Ainsi, le cercle est bouclé : le capitalisme financier fonctionne pour assurer l'écoulement d'une "production" hautement sophistiquée à forte concentration de capital et de travail qu'il contribue également à financer. L'armement devient ainsi l'indispensable contrepartie à la création de profits purement financiers. L'accumulation des armements et la militarisation du Tiers-Monde engendrent alors une situation de "crise" qui sert doublement les intérêts du capitalisme nouvelle manière. Elle assure un immense marché à une production industrielle hautement technicisée et elle permet, grâce au relais des bourgeoisies locales au pouvoir, une régression des populations du Tiers-Monde pour assurer la pérennité du système. la course aux armements, qui engendre elle-même la militarisation des économies et des régimes politiques du Tiers Monde, sert à la fois de ballon d'oxygène et de cran de sûreté au capitalisme financier international. L'armement produit massivement par des complexes militaro-industriels qui ne craignent pas les conséquences d'une surproduction, quitte à détruire ou faire détruire des armements de plus en plus rapidement obsolètes , est devenu l'équivalent de la "richesse" produite en contrepartie, via tous les systèmes de financement, des profits réalisés par le capitalisme financier.
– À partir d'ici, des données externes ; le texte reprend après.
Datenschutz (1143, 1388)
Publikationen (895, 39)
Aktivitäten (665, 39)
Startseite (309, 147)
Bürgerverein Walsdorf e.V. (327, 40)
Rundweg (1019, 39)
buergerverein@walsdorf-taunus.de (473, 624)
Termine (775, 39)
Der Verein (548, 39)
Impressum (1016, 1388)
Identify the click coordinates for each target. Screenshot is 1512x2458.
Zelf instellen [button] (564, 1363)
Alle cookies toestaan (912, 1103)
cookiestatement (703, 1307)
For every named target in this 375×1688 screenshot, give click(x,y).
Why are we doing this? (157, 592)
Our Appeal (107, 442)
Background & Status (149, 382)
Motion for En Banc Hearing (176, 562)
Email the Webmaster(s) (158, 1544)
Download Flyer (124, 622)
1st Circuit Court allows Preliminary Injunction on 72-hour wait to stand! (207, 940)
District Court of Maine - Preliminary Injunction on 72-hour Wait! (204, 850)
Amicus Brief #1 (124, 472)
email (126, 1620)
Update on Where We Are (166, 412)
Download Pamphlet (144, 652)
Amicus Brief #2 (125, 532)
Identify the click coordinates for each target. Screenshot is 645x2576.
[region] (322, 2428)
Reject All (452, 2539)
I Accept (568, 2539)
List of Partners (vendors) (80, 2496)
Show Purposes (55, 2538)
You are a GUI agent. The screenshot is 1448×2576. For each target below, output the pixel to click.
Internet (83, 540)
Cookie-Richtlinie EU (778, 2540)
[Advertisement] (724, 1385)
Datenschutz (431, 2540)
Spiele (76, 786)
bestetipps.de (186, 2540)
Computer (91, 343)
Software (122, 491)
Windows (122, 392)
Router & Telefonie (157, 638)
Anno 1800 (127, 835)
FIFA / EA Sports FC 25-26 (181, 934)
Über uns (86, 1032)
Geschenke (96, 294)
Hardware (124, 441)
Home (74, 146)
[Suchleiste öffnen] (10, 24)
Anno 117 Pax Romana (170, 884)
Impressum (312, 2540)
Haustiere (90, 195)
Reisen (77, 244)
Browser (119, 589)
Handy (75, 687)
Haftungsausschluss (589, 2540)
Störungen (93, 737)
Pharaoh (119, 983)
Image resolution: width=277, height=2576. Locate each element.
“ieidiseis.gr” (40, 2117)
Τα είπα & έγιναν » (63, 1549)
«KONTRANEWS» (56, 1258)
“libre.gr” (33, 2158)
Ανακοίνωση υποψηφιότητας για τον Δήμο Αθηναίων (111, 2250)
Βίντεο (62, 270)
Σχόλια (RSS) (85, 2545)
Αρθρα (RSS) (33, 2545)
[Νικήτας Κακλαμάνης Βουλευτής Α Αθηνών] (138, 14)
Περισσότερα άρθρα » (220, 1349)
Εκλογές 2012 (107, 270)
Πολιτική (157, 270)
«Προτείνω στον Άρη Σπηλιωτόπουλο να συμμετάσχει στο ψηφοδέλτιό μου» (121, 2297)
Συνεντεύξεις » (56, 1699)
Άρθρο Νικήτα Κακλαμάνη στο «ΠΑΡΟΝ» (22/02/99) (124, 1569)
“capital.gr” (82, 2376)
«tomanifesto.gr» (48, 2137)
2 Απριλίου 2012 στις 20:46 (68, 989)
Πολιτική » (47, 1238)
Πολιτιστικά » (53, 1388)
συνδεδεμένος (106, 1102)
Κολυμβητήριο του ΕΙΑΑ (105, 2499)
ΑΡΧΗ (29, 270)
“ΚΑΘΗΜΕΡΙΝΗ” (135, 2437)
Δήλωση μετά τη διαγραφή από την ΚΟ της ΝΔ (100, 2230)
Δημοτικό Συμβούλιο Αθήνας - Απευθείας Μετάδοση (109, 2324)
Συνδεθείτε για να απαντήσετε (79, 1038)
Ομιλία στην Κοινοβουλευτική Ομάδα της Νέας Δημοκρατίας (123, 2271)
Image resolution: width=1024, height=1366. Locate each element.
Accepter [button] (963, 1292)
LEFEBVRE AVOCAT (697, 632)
Si ces différentes analyses a le mérite d'indiquer des pistes de travail pour l'étude de l'impact de l'activité des firmes des complexes militaro-industriels, en dépassant les analyses sectorielles, reste tout un travail pour dresser des tableaux de correspondance entre la crise économique globale et les croissances continues des dépenses militaires. Ce travail est rendu difficile précisément par l'un des aspects de ces complexes : leurs ramifications jusque dans les médias, dans les universités et dans les think tanks, et dans les partis politiques. Objectivement, ils doivent garder le secret des affaires, toutes plus "épineuses" les unes que les autres et dans les faits peu d'entreprises sont capables de cerner les contours des complexes militaro-industriels. Tant les participations financières croisées sont devenues la règle dans le monde, entrainant un brouillard de la réalité économique ; les experts eux-mêmes préférant parler de marchés, ce qui évitent bien des efforts intellectuels. Non seulement les situations sont devenues complexes, mais elles évoluent de plus rapidement dans l'espace (déplacements constants de capitaux d'une région à l'autre) et dans le temps (de plus en plus transactions qui se nouent - et se dénouent - les unes parfois complétant les autres - sinon parfois s'empiétant et se contredisant, de plus en plus rapidement...).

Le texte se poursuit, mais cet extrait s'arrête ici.